The scoring formula is logic in a repo. There is no place where it is atomically described, inspectable, or auditable. That is barely good enough for me, and not good enough for an enterprise. We are building agents at a rapid pace, and the work they do is the tip of the iceberg. The harder question is whether they are doing the right work, and whether they are doing it correctly.

Imagine what it would mean to have a directory of AI agents the way you have a directory of employees. Every agent has a description of what it does, how often it runs, what its recent outputs look like. You can inspect logic. You can judge performance. When the CEO says "that's wrong, it should work this way," there is a clear path to making the change and verifying it took effect.
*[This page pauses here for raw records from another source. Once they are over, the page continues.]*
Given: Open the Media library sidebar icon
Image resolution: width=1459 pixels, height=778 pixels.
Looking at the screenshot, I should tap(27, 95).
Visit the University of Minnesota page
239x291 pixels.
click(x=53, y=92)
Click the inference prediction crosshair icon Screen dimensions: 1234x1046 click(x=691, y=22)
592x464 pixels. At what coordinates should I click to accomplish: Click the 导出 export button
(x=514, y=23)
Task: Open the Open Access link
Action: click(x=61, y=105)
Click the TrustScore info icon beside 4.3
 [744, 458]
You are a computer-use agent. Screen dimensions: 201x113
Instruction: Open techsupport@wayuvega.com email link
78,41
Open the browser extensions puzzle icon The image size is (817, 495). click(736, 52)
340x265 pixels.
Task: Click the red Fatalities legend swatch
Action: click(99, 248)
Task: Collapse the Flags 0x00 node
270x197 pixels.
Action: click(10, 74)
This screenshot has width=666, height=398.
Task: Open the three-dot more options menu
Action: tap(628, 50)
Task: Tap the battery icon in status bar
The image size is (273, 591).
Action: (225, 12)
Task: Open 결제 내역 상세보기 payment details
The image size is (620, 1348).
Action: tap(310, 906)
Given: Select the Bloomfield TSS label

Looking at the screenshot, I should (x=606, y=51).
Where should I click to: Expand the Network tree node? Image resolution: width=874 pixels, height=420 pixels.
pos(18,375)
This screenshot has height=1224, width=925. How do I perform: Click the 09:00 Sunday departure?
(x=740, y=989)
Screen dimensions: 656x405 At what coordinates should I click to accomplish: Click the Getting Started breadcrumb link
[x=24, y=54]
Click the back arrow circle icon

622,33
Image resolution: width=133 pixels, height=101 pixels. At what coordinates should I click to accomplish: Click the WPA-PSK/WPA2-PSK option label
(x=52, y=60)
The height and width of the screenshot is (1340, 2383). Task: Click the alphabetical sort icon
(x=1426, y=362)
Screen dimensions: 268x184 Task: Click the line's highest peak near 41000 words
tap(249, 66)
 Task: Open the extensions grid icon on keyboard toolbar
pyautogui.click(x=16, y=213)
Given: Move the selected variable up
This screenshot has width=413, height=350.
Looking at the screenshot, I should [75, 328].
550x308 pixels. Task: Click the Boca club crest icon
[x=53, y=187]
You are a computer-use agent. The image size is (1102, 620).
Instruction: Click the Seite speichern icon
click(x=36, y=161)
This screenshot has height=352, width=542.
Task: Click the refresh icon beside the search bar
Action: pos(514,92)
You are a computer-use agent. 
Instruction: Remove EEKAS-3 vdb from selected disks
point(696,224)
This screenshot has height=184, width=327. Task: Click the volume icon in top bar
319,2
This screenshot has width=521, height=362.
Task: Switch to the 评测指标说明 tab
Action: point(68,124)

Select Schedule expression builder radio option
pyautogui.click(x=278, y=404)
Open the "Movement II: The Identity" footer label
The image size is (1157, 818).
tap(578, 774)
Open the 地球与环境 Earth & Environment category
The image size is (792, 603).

Humans learn from outside stimulus. Agents have none of that by default. They will keep doing the wrong thing forever unless we build the infrastructure for humans to watch, judge, and course-correct. The agents that work in production will be the ones designed to be supervised, not the ones designed to be autonomous.

The other pattern I keep seeing is that people build agents as monoliths. One big automation that does everything. The better model is atomic agents — small, single-purpose units with clearly defined inputs and outputs, each independently testable, each swappable for a cheaper model when the task is simple enough. You cannot do that when everything is tangled together. I've argued separately that users, not developers, own iteration — the directory is what makes that handoff possible.

Key takeaways

  • Agents are doing real work in production with no atomic description of what they do, how they work, or whether they are doing it correctly. Most are visible only to the engineer who built them.
  • The model to copy is a directory of employees — every agent has a description, a run cadence, recent outputs, inspectable logic, and a clear path to corrections that take effect.
  • Humans learn from outside stimulus. Agents do not. They will keep doing the wrong thing forever unless we build the infrastructure for humans to watch, judge, and course-correct.

FAQ

What is the agent directory problem?

Agents are running production work, but unlike employees they have no central record describing what they do, how they decide, or how they perform. Without that record, the organization cannot audit, govern, or improve them.

Why are atomic agents better than monolithic ones?

Atomic agents are small, single-purpose units with clearly defined inputs and outputs. Each is independently testable and swappable for a cheaper model when the task is simple. Monolithic agents tangle everything together and become impossible to inspect or fix.